Empirical tight-binding simulations of the band structure of $1T\text{−}{\mathrm{TaS}}_2$ reveal that the combination of spin-orbit coupling and the low-temperature $\sqrt{13}\times \sqrt{13}$ reconstruction generates a distinct and very narrow band at the Fermi level. Spin-orbit interaction is therefore important in any understanding of the correlation effects in this material.
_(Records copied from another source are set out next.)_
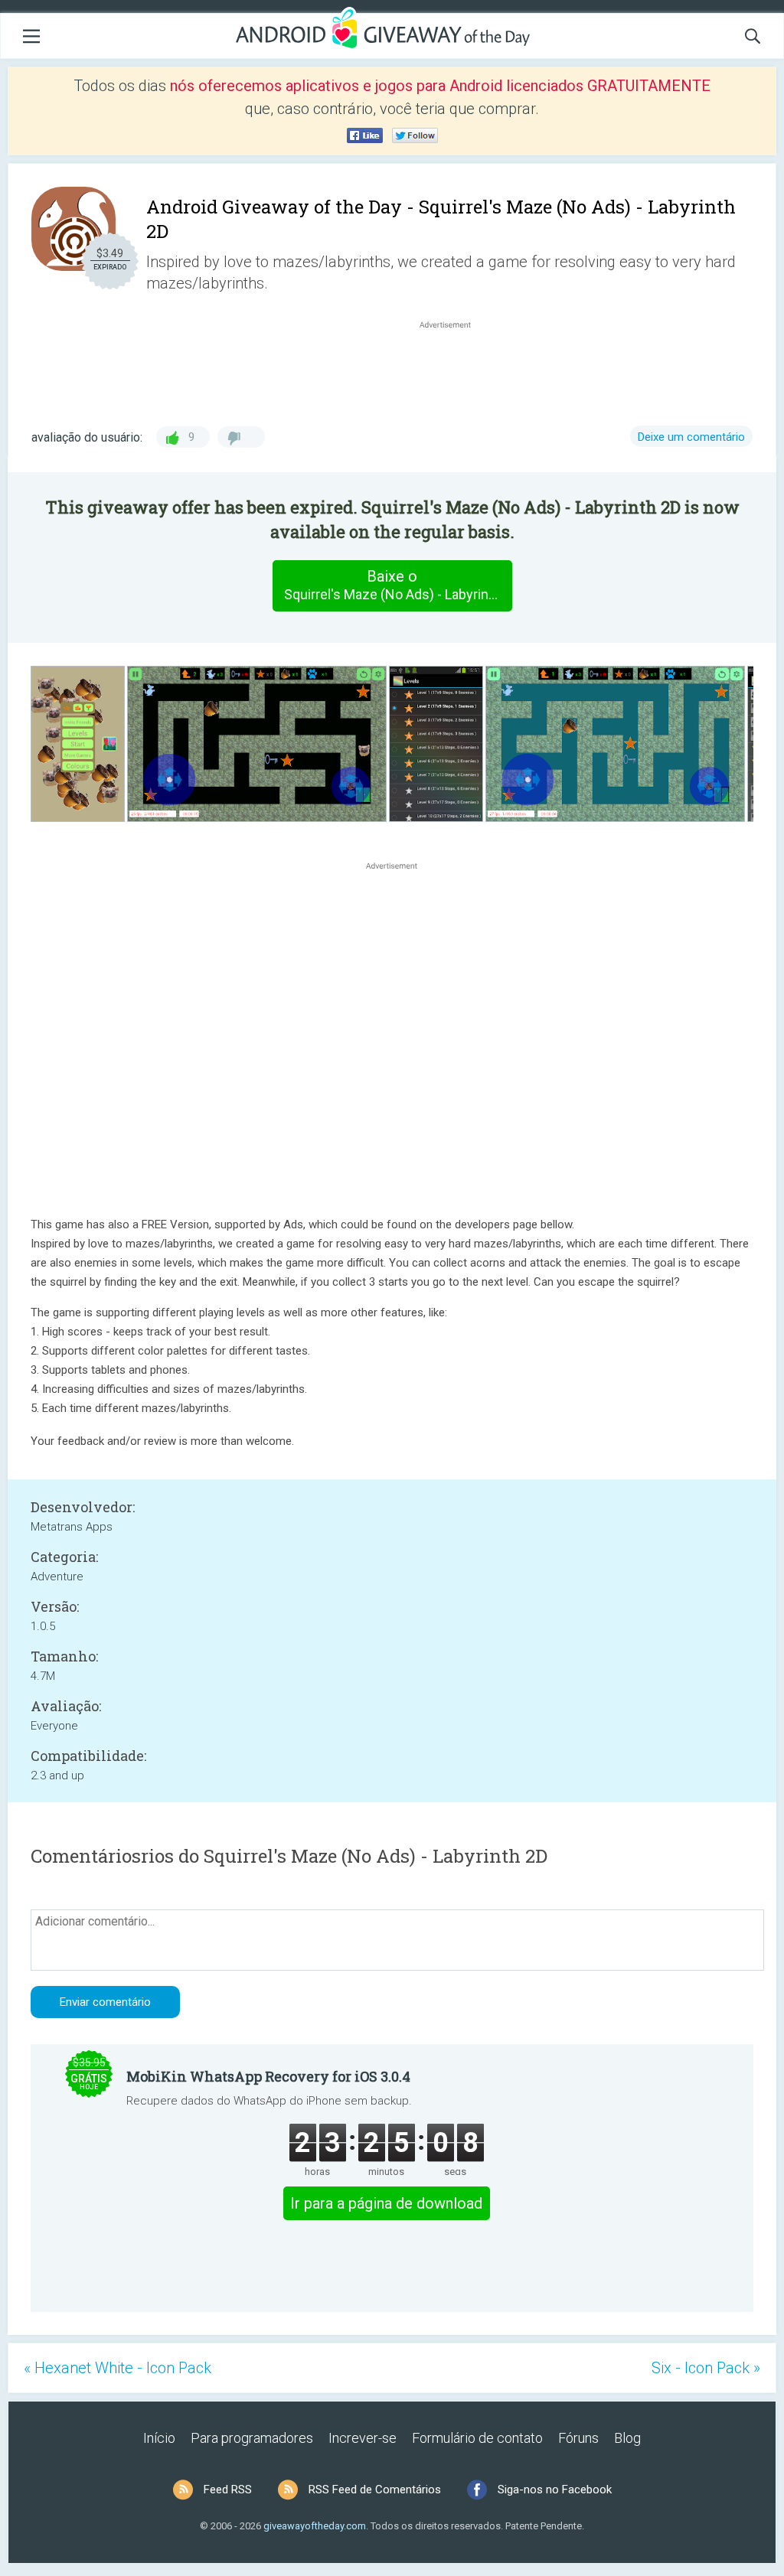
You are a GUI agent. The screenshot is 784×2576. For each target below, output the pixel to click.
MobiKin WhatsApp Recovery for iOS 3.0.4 (268, 2076)
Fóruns (578, 2438)
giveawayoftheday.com (314, 2526)
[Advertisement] (453, 369)
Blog (627, 2438)
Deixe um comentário (691, 437)
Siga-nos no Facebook (555, 2489)
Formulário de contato (477, 2438)
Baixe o (397, 584)
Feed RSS (228, 2489)
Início (159, 2438)
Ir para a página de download (386, 2203)
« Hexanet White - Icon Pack (117, 2368)
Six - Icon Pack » (706, 2368)
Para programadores (252, 2438)
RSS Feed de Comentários (375, 2489)
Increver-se (362, 2438)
The states within the split-off band are primarily of $d_{x^2-y^2}$, $d_{xy}$ character and reside preferentially on the central atom of the “Star-of-David” cluster.

Figure 1

(Color online) (a) Band structure of $1T\text{−}{\mathrm{TaS}}_2$ both with [bold green (light gray) curves] and without (thinner black curves) the $\mathrm{Ta}$ $5d$ spin-orbit coupling. (b) Crystal-field diagram showing the mean energies of the $z^2$, $x^2-y^2∕xy$, and $yz∕zx$ orbitals. The energy scales have been adjusted to bring the Fermi levels into alignment.

Figure 2

(Color online) Unit cell of the $\sqrt{13}\times \sqrt{13}$ reconstruction of $1T\text{−}{\mathrm{TaS}}_2$ showing the “Star-of-David” clusters having inequivalent “a,” “b,” and “c” Ta atoms. The arrows indicate the displacements of the Ta atoms from their original positions.

Figure 3

(Color online) (a) Band structure of $1T\text{−}{\mathrm{TaS}}_2$ in the unreconstructed case [bold green (light gray) curves] and the Umklapp bands (thinner black curves) generated by translation through the reciprocal lattice vectors of the reconstructed Brillouin zone. (b) Reconstructed band structure with inclusion of the bond strengthenings within the Star-of-David as described in the text. (c) Reconstructed band structure with inclusion of Ta spin-orbit coupling revealing [bold green (light gray) curve] a single distinct split-off band. (d) Atom-projected densities of states showing that the states in the split-off band reside primarily on the “a” atoms at the center of the cluster. (e) Orbital-projected densities of states showing that the states in the split-off band are primarily of $x^2-y^2∕xy$ character. The energy scales have been adjusted to bring the respective Fermi levels into alignment.